A standard arrival procedure (STAR) will have multiple entry fixes (called "transitions" because that's where you transition from the en route phase to the terminal phase) that converge on a single fix for which the STAR is named, usually with one or more (optional) holds along the way that ATC can use to maintain separation. There may be more shared fixes or radar vectors after the convergence point to various IAPs. This phase is typically handled by approach control (APP), but it will be done by Center in areas without a TRACON. Note that there will usually be multiple STARs for a given airport depending on the direction you're coming from, and typically one complete set uses RNAV and another uses VORs.
Each instrument approach procedure (IAP) covers how to get to a particular runway with a certain kind of equipment; there is usually more than one IAP for a given runway, and some IAPs cover multiple runways. Regardless, once you're established on the IAP, APP (or Center) will hand you to TWR, or to CTAF if there is no TWR.
A departure procedure (DP, formerly SID) is roughly the same process in reverse: TWR hands you off to departure control (DEP), which takes you from the runway (via radar vectors or specific fixes) to a common fix and then out to diverging transition fixes, and then you're handed off to Center for en route flight. Like STARs, there is usually one set using RNAV and another using VORs.
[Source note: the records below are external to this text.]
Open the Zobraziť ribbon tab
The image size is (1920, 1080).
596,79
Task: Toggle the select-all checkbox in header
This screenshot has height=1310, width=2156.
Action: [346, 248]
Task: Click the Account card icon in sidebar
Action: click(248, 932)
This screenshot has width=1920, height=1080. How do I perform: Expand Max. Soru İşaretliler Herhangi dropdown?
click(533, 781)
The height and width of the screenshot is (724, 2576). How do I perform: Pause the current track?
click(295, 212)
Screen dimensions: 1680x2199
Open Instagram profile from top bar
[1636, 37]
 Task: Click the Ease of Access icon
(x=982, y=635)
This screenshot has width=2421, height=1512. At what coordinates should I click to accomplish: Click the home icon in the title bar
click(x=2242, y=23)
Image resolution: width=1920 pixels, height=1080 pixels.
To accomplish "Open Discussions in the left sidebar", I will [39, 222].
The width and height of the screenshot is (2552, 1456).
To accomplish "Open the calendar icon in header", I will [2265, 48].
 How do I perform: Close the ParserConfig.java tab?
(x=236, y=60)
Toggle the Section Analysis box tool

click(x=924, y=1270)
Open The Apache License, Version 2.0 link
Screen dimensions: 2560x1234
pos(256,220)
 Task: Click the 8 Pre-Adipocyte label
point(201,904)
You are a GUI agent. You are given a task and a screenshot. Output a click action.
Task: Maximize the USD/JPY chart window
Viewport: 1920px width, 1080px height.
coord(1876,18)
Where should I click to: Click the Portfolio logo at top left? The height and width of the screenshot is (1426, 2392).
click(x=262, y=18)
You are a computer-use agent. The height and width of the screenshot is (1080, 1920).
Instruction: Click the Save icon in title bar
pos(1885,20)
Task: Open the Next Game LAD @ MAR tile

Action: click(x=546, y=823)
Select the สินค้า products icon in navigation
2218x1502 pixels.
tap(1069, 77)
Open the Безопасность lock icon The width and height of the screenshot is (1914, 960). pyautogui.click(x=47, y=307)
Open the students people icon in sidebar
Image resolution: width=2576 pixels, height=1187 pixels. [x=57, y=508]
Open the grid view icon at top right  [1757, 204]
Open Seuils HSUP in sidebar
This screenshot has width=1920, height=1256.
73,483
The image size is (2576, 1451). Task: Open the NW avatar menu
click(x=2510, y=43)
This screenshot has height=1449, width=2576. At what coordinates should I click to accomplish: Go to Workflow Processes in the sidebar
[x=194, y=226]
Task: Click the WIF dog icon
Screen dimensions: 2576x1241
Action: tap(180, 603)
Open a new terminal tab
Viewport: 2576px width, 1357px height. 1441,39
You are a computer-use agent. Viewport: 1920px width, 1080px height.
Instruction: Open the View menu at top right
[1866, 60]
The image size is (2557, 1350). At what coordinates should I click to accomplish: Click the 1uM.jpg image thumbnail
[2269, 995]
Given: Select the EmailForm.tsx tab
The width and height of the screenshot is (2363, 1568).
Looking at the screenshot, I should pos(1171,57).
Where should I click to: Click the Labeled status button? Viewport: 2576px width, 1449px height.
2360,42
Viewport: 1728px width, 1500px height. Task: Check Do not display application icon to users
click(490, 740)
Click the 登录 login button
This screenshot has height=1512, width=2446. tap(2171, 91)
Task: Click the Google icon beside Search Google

The point of all this complexity is to safely manage a large number of aircraft, possibly flying in IMC in relatively close proximity to each other, by using paths that are known to be safe and relatively efficient yet with relatively little ATC interaction per flight--and most potential conflicts can be resolved simply by putting one of the flights in a charted holding pattern. If every flight had to be given every turn/descent/etc. by ATC, the workload would be completely unmanageable.
In an ideal world, you'd fly direct from your departure transition fix to your arrival transition fix, but in reality, you may be stuck on airways in between or at least some intermediate fixes due to ATC computer limitations.